## Problems to solve
[A] In the blog post about being mistaken for gay, around what years did a friend suggest that the writer become a high-class prostitute?
[B] Write the next part of the blog post about being mistaken for gay, picking up after its last sentence.
Reading passage section start
FIRST, CHECK THIS OUT!
for the many times, I'm not gay
out of joke, a friend once considered himself lucky that he's not just appealing for the female off the species, but also the male. approximately a year later he said that he's in love with me.
our friendship collapsed, and we're no longer in touch. about four years after that we're back on our beaten track, threading a new line of being brothers, but the friendship was stale.
somewhere around 2004/5 a friend offered me to be a high class prostitute, for the guys. it was of course ridiculous, but he can't help thinking why; I'd be popular.
there's one absolute reason to all this; I'm not gay.
it's awfully awkward to ever have to explain about your sexual orientation, because gays can apparently spot other gays, and somewhere in their innate God given radar, there was me.
Reading passage section end
Record excerpts section start
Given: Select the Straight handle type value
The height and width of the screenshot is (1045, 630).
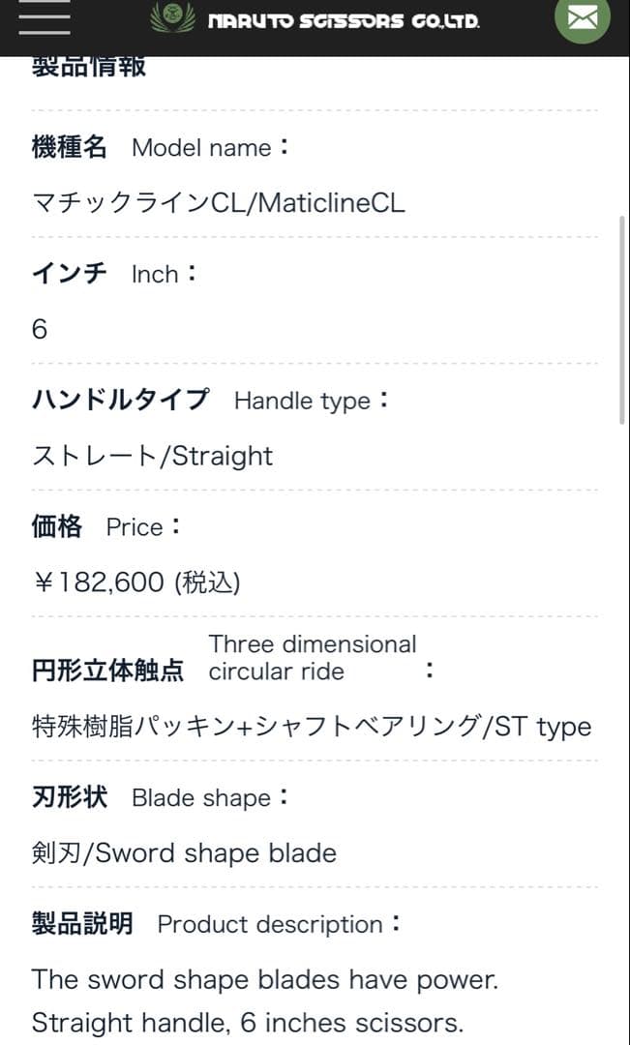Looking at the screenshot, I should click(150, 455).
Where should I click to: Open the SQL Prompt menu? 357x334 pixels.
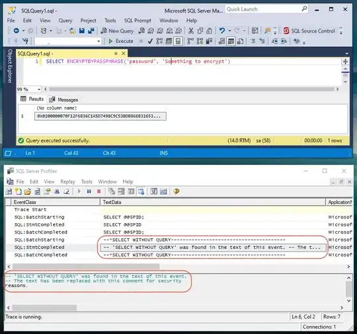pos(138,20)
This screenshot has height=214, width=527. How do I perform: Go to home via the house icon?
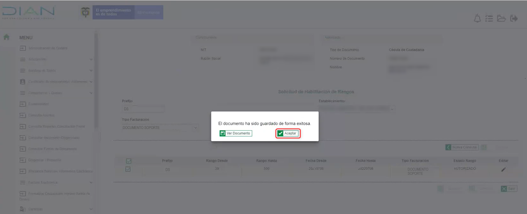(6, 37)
Record excerpts section end
## Expected responses
[A] Somewhere around 2004/5.

[B]
there's gay talk, gay walk, and all that stuff fall under gay attitudes, and it's not that hard to spot them through these, and it is apparent to me that I've got these little ickies within me that put me in between. some signs they thought they spot that they'd have to confirm whether I'm with them or not.
something like Chandler. yet, I'm more on the edge of things than safe.
it doesn't really seem important whatever defenses I have. even my profound adoration to both breasts and wonderfully crafted ass was futile. when your reasons cannot explain you further, ask yourself and find the answer; I don't find the male of the species interesting sexually.
a simple example, on how some people know how to talk, to be eloquent, but not that they're sexually appealing through that. we wish to be that eloquent, but that doesn't necessarily mean we want to date them.
an add once hit me saying "what's important is love, not whether you're a man or a woman," how beautiful it is if it was true, but deep in me I know it's way impossible, that's how far I am from being a gay.
and no matter how interesting a man is, the idea of being close to them as more than just colleague is absurd to me. disgusting in a way that our skin would have to touch, the biology never feels right.
the face of a woman, their eyes, the way they looked at you, how things are comforting with their simple little things, that's not reasons why a man should ever love a woman.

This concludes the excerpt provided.